First, include a user ID claim in the JWT during login, and ensure the token is verified on each request. Then, in the route handler, combine the authenticated subject with the resource identifier instead of trusting the URL parameter alone.
// Secure Fiber handler with Mongodb (using the official MongoDB Go driver)
package main
import (
"context"
"errors"
"github.com/gofiber/fiber/v2"
"go.mongodb.org/mongo-driver/bson"
"go.mongodb.org/mongo-driver/mongo"
"go.mongodb.org/mongo-driver/mongo/options"
)
// Assume UserClaims is populated after JWT verification and contains Subject (user ID)
type UserClaims struct {
Subject string `json:"sub"`
Roles []string `json:"roles"`
}
func getUserProfile(c *fiber.Ctx) error {
// Extract claims set by prior auth middleware
claims, ok := c.Locals("claims").(UserClaims)
if !ok {
return c.Status(fiber.StatusUnauthorized).JSON(fiber.Map{"error": "unauthorized"})
}
// Use request parameter only as a candidate; validate ownership via claims
requestedID := c.Params("userId")
if requestedID == "" {
return c.Status(fiber.StatusBadRequest).JSON(fiber.Map{"error": "userId is required"})
}
// Build query that enforces ownership: only allow the document matching the authenticated subject
var filter bson.M
// If your schema stores user ID as a string
filter = bson.M{"_id": requestedID, "user_id": claims.Subject}
// If using ObjectID:
// objID, err := primitive.ObjectIDFromHex(requestedID)

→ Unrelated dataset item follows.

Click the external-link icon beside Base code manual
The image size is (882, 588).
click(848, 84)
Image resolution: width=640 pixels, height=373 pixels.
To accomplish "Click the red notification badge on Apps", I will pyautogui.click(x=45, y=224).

// if err != nil { return c.Status(fiber.StatusBadRequest).JSON(fiber.Map{"error": "invalid userId"}) }
// filter = bson.M{"_id": objID, "user_id": claims.Subject}
collection := c.Locals("mongoCollection").(*mongo.Collection)
var result bson.M
err := collection.FindOne(c.Context(), filter, options.FindOne().SetProjection(bson.M{"name": 1, "email": 1, "_id": 0})).Decode(&result)
if err != nil {
if errors.Is(err, mongo.ErrNoDocuments) {
return c.Status(fiber.StatusForbidden).JSON(fiber.Map{"error": "access denied"})
}
return c.Status(fiber.StatusInternalServerError).JSON(fiber.Map{"error": "server error"})
}
return c.JSON(result)
}
Key points in this remediation:
- The query includes both the resource identifier from the route and the authenticated subject (
claims.Subject), ensuring users can only access their own document. - Projection explicitly limits returned fields to avoid accidental data exposure (e.g., omitting password hashes or tokens).
- Input validation for the
userIdparameter guards against malformed identifiers and injection attempts. - If roles are needed for authorization, check
claims.Rolesbefore proceeding and enforce least privilege per endpoint.
For endpoints that should allow administrative access (e.g., fetching any user by admin role), incorporate role-based checks before relaxing the filter, and always log suspicious patterns without exposing details to the caller.